START RECORDS FOR THIS EXERCISE
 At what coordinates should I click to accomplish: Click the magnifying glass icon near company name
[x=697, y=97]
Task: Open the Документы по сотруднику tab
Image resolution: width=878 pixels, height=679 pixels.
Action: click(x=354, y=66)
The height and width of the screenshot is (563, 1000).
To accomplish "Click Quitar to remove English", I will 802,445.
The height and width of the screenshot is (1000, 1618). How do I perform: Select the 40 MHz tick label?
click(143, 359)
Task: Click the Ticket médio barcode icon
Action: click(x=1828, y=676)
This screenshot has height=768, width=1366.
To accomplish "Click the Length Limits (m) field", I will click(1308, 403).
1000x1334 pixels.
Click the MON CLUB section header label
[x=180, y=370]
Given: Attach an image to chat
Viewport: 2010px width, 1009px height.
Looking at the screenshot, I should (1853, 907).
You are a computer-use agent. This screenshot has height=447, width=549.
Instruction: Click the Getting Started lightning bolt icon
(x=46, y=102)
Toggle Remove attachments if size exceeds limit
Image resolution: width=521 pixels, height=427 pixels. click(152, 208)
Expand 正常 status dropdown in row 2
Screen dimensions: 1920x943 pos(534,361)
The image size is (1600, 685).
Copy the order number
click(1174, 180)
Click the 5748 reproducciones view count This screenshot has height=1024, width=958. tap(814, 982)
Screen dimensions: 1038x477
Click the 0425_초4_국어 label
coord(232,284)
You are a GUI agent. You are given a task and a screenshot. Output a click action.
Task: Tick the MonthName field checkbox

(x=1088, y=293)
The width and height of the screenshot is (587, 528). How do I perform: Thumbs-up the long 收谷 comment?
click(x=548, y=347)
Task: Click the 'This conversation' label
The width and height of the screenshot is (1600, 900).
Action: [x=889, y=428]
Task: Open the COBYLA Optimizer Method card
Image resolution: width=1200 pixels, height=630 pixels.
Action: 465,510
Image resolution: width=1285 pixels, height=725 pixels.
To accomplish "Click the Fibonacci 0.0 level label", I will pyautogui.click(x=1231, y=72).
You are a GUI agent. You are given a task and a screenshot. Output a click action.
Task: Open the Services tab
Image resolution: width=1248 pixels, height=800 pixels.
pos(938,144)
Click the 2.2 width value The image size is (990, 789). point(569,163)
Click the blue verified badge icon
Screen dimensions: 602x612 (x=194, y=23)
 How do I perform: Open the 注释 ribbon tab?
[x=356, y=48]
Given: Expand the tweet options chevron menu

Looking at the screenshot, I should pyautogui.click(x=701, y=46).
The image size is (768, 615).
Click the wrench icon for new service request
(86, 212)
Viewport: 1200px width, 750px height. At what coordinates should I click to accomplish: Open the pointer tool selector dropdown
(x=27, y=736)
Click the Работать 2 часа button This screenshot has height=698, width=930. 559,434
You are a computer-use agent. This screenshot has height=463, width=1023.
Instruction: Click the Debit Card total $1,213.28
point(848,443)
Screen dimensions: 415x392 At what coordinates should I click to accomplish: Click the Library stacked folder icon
END RECORDS FOR THIS EXERCISE
GOAL OF THE EXERCISE:
Would you please give all of the entries above once more, exactly as they are?

ANSWER BOX:
 At what coordinates should I click to accomplish: Click the magnifying glass icon near company name
[x=697, y=97]
Task: Open the Документы по сотруднику tab
Image resolution: width=878 pixels, height=679 pixels.
Action: click(x=354, y=66)
The height and width of the screenshot is (563, 1000).
To accomplish "Click Quitar to remove English", I will 802,445.
The height and width of the screenshot is (1000, 1618). How do I perform: Select the 40 MHz tick label?
click(143, 359)
Task: Click the Ticket médio barcode icon
Action: click(x=1828, y=676)
This screenshot has height=768, width=1366.
To accomplish "Click the Length Limits (m) field", I will click(1308, 403).
1000x1334 pixels.
Click the MON CLUB section header label
[x=180, y=370]
Given: Attach an image to chat
Viewport: 2010px width, 1009px height.
Looking at the screenshot, I should (1853, 907).
You are a computer-use agent. This screenshot has height=447, width=549.
Instruction: Click the Getting Started lightning bolt icon
(x=46, y=102)
Toggle Remove attachments if size exceeds limit
Image resolution: width=521 pixels, height=427 pixels. click(152, 208)
Expand 正常 status dropdown in row 2
Screen dimensions: 1920x943 pos(534,361)
The image size is (1600, 685).
Copy the order number
click(1174, 180)
Click the 5748 reproducciones view count This screenshot has height=1024, width=958. tap(814, 982)
Screen dimensions: 1038x477
Click the 0425_초4_국어 label
coord(232,284)
You are a GUI agent. You are given a task and a screenshot. Output a click action.
Task: Tick the MonthName field checkbox

(x=1088, y=293)
The width and height of the screenshot is (587, 528). How do I perform: Thumbs-up the long 收谷 comment?
click(x=548, y=347)
Task: Click the 'This conversation' label
The width and height of the screenshot is (1600, 900).
Action: [x=889, y=428]
Task: Open the COBYLA Optimizer Method card
Image resolution: width=1200 pixels, height=630 pixels.
Action: 465,510
Image resolution: width=1285 pixels, height=725 pixels.
To accomplish "Click the Fibonacci 0.0 level label", I will pyautogui.click(x=1231, y=72).
You are a GUI agent. You are given a task and a screenshot. Output a click action.
Task: Open the Services tab
Image resolution: width=1248 pixels, height=800 pixels.
pos(938,144)
Click the 2.2 width value The image size is (990, 789). point(569,163)
Click the blue verified badge icon
Screen dimensions: 602x612 (x=194, y=23)
 How do I perform: Open the 注释 ribbon tab?
[x=356, y=48]
Given: Expand the tweet options chevron menu

Looking at the screenshot, I should pyautogui.click(x=701, y=46).
The image size is (768, 615).
Click the wrench icon for new service request
(86, 212)
Viewport: 1200px width, 750px height. At what coordinates should I click to accomplish: Open the pointer tool selector dropdown
(x=27, y=736)
Click the Работать 2 часа button This screenshot has height=698, width=930. 559,434
You are a computer-use agent. This screenshot has height=463, width=1023.
Instruction: Click the Debit Card total $1,213.28
point(848,443)
Screen dimensions: 415x392 At what coordinates should I click to accomplish: Click the Library stacked folder icon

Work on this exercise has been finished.